◆ **Action item**
When you reach the line containing "Image resolution: width=1316", begin copying exactly, and keep going through the last line of the records below, copying nothing before it.

┌─ Given records

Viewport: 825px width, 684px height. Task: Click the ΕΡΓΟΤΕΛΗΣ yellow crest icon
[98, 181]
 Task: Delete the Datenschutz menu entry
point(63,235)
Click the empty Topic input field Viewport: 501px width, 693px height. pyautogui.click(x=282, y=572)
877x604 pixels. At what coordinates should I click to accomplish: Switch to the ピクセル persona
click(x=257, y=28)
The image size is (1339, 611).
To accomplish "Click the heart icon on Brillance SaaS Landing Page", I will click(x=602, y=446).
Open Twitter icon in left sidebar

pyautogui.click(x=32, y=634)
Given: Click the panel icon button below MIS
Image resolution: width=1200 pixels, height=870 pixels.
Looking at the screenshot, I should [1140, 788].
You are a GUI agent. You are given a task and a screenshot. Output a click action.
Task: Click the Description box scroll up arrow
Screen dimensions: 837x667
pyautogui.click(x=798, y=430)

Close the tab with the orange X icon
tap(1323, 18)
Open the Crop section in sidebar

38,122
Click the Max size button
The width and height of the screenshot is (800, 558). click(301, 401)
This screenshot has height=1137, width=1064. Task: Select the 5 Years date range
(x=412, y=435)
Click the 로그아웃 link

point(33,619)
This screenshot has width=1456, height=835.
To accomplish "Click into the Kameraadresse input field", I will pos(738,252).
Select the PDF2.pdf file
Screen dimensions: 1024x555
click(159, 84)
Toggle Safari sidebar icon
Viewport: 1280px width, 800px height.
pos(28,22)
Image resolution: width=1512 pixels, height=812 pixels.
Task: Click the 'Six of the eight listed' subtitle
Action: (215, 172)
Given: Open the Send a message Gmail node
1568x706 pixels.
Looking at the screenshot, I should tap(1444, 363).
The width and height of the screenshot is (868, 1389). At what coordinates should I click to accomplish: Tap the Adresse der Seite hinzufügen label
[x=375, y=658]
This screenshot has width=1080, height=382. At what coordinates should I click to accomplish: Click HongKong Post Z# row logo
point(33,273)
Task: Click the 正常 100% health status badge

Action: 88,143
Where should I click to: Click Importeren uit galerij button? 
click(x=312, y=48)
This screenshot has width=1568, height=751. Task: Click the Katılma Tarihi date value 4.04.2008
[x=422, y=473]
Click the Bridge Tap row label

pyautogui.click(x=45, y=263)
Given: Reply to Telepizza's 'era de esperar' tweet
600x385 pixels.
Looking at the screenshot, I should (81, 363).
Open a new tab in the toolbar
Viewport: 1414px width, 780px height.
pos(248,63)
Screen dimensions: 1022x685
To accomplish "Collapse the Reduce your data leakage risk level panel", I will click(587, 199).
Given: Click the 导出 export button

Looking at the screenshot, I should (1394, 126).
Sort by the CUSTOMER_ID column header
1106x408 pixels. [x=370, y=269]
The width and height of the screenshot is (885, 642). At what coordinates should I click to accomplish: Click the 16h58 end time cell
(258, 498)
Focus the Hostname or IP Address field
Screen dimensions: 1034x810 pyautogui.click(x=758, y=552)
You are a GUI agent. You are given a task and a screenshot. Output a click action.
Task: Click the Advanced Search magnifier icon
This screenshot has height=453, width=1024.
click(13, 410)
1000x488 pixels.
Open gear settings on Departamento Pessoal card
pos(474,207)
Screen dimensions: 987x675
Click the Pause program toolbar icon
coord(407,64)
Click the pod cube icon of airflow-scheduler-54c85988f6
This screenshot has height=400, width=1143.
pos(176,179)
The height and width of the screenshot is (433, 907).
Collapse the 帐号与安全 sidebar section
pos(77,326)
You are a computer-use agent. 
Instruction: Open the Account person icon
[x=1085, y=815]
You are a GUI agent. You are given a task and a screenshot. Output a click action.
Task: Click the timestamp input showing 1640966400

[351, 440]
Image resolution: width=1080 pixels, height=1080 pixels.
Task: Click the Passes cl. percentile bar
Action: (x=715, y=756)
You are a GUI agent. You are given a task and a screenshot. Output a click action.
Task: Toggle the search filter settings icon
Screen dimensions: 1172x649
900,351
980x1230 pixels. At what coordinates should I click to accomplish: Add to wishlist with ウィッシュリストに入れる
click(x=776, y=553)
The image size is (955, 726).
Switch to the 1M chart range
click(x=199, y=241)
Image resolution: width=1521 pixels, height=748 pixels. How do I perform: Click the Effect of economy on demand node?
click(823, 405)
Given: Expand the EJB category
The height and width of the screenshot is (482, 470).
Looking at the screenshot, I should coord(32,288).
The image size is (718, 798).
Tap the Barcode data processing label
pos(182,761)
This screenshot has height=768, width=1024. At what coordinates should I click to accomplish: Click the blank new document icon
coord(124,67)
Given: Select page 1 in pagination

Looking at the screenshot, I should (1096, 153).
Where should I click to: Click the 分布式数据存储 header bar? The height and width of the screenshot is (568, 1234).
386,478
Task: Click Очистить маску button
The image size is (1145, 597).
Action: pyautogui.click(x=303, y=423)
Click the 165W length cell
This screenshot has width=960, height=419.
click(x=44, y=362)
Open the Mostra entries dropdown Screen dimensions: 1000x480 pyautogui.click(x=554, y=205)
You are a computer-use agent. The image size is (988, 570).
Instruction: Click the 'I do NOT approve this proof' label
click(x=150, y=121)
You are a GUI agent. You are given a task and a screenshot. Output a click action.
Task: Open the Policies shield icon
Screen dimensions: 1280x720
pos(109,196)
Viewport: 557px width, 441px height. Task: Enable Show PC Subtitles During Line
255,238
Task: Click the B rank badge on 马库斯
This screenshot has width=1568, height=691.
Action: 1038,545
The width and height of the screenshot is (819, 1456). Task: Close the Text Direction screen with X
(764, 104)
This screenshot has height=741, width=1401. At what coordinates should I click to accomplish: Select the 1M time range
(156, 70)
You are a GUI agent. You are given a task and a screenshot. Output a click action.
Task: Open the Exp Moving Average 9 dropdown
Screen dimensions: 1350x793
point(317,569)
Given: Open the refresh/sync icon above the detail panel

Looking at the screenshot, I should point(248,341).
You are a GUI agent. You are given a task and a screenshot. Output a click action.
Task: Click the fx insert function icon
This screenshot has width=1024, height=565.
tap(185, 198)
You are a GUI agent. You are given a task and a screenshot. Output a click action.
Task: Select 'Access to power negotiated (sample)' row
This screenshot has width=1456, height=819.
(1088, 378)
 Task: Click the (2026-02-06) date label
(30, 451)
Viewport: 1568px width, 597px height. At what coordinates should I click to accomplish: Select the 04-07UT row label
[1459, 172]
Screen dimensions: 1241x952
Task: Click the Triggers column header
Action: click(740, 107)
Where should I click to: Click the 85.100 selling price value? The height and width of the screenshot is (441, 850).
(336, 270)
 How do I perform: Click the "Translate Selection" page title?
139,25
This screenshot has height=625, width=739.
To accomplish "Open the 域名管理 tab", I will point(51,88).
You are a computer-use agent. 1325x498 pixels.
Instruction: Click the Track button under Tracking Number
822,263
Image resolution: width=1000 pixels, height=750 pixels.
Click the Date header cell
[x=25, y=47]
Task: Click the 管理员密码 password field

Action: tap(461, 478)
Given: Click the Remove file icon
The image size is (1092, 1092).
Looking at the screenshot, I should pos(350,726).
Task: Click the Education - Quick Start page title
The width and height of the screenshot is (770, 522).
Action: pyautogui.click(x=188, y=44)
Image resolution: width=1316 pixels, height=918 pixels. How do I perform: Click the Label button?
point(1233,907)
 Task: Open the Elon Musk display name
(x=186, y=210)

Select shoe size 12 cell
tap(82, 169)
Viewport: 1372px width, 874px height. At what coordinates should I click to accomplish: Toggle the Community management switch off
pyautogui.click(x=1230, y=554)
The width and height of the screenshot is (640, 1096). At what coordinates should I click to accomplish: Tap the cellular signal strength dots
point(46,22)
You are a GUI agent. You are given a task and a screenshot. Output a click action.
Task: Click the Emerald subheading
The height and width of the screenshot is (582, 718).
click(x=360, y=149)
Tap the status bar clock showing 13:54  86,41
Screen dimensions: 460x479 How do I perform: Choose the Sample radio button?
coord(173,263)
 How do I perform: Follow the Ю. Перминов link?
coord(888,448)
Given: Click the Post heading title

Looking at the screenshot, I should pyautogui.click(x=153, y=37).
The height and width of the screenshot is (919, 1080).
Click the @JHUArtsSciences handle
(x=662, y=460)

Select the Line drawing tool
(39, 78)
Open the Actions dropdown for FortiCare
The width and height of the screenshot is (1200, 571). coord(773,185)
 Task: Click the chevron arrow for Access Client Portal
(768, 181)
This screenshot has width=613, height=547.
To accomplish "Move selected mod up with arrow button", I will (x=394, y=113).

└─

◆ **Exercise response**
Image resolution: width=1316 pixels, height=918 pixels. How do I perform: Click the Label button?
point(1233,907)
 Task: Open the Elon Musk display name
(x=186, y=210)

Select shoe size 12 cell
tap(82, 169)
Viewport: 1372px width, 874px height. At what coordinates should I click to accomplish: Toggle the Community management switch off
pyautogui.click(x=1230, y=554)
The width and height of the screenshot is (640, 1096). At what coordinates should I click to accomplish: Tap the cellular signal strength dots
point(46,22)
You are a GUI agent. You are given a task and a screenshot. Output a click action.
Task: Click the Emerald subheading
The height and width of the screenshot is (582, 718).
click(x=360, y=149)
Tap the status bar clock showing 13:54  86,41
Screen dimensions: 460x479 How do I perform: Choose the Sample radio button?
coord(173,263)
 How do I perform: Follow the Ю. Перминов link?
coord(888,448)
Given: Click the Post heading title

Looking at the screenshot, I should pyautogui.click(x=153, y=37).
The height and width of the screenshot is (919, 1080).
Click the @JHUArtsSciences handle
(x=662, y=460)

Select the Line drawing tool
(39, 78)
Open the Actions dropdown for FortiCare
The width and height of the screenshot is (1200, 571). coord(773,185)
 Task: Click the chevron arrow for Access Client Portal
(768, 181)
This screenshot has width=613, height=547.
To accomplish "Move selected mod up with arrow button", I will (x=394, y=113).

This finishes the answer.